-- Start of Excerpted passage --

1 cup old-fashioned oats
1/4 cup warm water
1/3 cup extra virgin olive oil
1/4 cup lightly packed light brown sugar
1 large egg, beaten
1 cup sifted unbleached all purpose flour
1/2 teaspoon fine sea salt
1/4 teaspoon baking soda
2 teaspoons chopped rosemary
1/4 teaspoon freshly cracked black pepper
1 cup freshly grated Parmesan cheese
flakey sea salt such as Maldon or fleur de sel

Preheat the oven to 350° F.

Place the oats in a large mixing bowl and sprinkle the water over them.

In a small bowl, mix the olive oil, brown sugar and egg. Pour this mixture over the oats, stir to combine, and set aside.

In another mixing bowl, combine the flour, fine sea salt, baking soda, rosemary, and black pepper. Whisk to combine well. Stir in the Parmesan.

-- End of Excerpted passage --
-- Start of Extracted entries --

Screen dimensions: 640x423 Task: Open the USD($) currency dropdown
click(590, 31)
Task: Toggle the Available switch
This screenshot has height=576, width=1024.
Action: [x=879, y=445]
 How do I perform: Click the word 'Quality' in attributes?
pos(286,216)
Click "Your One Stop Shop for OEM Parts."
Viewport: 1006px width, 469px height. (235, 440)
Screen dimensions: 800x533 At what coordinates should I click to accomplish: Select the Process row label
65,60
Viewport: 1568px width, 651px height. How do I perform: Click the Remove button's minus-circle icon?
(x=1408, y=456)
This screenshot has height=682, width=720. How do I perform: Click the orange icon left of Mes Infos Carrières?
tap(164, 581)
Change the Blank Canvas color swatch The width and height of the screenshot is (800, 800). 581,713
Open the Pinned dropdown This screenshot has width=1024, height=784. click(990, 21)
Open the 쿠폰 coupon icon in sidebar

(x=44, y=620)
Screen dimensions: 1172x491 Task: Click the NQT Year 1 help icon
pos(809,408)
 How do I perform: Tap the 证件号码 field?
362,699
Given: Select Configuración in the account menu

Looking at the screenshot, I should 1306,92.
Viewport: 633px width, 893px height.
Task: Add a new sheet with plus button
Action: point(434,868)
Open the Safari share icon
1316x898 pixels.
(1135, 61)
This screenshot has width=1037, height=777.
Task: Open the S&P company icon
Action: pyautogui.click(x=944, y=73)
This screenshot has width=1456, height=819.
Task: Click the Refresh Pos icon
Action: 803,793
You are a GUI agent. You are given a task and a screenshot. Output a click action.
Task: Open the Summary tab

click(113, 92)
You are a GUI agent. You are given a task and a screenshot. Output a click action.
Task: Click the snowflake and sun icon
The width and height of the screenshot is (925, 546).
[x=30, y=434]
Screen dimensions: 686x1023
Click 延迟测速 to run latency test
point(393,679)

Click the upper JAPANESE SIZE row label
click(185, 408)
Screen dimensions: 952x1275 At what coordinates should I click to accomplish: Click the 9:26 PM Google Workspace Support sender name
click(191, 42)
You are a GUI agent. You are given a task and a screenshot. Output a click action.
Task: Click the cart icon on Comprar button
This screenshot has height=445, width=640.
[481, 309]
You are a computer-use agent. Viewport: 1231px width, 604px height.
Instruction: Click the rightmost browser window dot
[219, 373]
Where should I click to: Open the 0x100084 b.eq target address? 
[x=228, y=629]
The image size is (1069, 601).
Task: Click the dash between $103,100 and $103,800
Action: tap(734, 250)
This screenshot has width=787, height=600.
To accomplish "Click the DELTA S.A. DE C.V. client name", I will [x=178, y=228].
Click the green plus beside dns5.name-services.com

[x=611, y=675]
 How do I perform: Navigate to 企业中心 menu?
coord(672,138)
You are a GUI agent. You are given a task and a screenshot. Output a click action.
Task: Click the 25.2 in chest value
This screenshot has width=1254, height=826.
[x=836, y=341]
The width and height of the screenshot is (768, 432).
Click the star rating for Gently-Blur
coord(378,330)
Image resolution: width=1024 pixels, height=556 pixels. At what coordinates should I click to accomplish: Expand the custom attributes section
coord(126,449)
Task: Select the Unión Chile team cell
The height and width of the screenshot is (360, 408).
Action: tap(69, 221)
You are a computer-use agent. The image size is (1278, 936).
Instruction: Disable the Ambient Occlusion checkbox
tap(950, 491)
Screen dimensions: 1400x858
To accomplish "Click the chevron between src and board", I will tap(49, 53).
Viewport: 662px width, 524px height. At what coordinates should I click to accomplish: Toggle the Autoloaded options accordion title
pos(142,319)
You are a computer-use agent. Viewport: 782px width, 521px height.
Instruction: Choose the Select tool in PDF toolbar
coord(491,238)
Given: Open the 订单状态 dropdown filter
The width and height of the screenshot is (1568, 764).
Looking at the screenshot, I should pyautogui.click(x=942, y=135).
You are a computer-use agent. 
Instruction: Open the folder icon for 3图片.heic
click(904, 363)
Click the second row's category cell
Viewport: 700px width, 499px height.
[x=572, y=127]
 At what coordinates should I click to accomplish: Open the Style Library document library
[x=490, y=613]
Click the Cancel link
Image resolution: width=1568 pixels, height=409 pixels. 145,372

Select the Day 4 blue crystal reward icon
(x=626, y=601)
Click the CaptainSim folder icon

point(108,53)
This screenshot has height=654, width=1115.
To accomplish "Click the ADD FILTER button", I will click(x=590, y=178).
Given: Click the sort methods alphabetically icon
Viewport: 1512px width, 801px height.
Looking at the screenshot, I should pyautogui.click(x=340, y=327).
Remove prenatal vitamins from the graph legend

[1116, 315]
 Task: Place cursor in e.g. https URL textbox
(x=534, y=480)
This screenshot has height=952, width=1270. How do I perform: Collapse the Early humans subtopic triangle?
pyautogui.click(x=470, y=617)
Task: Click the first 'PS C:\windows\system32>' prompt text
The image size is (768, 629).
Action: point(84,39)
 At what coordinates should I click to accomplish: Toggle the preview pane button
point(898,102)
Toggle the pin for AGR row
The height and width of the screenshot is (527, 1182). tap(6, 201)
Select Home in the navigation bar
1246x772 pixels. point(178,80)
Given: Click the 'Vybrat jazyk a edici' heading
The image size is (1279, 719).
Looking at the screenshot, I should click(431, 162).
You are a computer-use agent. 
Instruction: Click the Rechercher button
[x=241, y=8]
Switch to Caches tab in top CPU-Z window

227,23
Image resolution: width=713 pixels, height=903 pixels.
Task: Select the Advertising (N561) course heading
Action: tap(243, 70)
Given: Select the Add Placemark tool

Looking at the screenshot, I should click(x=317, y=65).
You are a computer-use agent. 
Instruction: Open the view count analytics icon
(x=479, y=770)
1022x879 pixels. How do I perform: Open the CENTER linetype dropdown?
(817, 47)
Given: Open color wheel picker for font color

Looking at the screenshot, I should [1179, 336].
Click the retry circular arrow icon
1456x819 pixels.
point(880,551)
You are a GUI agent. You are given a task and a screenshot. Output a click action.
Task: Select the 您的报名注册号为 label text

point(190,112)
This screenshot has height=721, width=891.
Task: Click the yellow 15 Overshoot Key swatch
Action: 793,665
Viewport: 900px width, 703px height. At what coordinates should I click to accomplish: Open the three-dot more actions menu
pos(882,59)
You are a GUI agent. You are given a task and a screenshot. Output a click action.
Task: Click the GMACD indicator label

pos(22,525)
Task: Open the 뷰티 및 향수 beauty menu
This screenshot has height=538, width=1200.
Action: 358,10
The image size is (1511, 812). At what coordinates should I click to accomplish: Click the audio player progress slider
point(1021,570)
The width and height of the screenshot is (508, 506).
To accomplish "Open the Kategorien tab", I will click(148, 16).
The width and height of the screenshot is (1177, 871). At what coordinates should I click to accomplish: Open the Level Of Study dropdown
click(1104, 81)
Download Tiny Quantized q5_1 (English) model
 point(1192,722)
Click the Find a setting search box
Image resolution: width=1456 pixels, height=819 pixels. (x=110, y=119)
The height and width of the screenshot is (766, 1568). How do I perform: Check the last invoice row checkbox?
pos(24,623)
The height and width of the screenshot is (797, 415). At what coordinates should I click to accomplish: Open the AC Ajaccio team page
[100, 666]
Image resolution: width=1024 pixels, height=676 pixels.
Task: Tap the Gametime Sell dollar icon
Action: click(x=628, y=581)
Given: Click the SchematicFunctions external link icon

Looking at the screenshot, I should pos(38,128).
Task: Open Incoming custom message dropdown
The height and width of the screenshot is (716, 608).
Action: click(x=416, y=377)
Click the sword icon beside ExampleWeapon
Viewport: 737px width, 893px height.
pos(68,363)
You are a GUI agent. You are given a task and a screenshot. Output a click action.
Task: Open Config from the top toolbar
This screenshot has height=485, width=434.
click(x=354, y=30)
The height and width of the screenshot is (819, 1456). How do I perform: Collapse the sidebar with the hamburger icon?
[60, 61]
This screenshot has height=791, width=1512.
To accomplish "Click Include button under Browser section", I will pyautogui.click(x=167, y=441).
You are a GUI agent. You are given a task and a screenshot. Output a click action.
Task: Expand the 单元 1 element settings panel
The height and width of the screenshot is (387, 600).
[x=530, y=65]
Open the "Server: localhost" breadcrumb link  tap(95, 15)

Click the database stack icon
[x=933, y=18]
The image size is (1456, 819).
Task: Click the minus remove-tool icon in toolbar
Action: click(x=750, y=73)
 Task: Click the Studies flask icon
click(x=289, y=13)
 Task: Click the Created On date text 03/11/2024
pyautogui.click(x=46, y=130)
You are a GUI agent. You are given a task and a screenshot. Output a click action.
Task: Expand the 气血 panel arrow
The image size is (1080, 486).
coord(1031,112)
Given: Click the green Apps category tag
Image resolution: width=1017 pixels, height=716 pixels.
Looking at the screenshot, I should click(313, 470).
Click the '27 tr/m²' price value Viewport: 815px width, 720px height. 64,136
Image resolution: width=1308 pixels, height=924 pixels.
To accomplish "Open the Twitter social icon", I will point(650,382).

-- End of Extracted entries --

Directions
Pick up the oat, olive oil, rosemary and Parmesan recipe after its last step and write the steps that follow.

Task result
Gradually sprinkle the flour mixture over the oat mixture, stirring until combined.

Form 1 tablespoon size scoops of batter and place, evenly spaced on a parchment paper or baking mat-lined cookie sheet. Flatten each piece of dough to about 1/4-inch thick. Use your hands to form an even disk. Sprinkle a pinch of salt on top of each.

Bake for 15-17 minutes, until the edges are slightly darkened.

Remove to a cooling rack. Serve with soft cheese, or alone, stuffed into coat pockets, as a mid-day snack.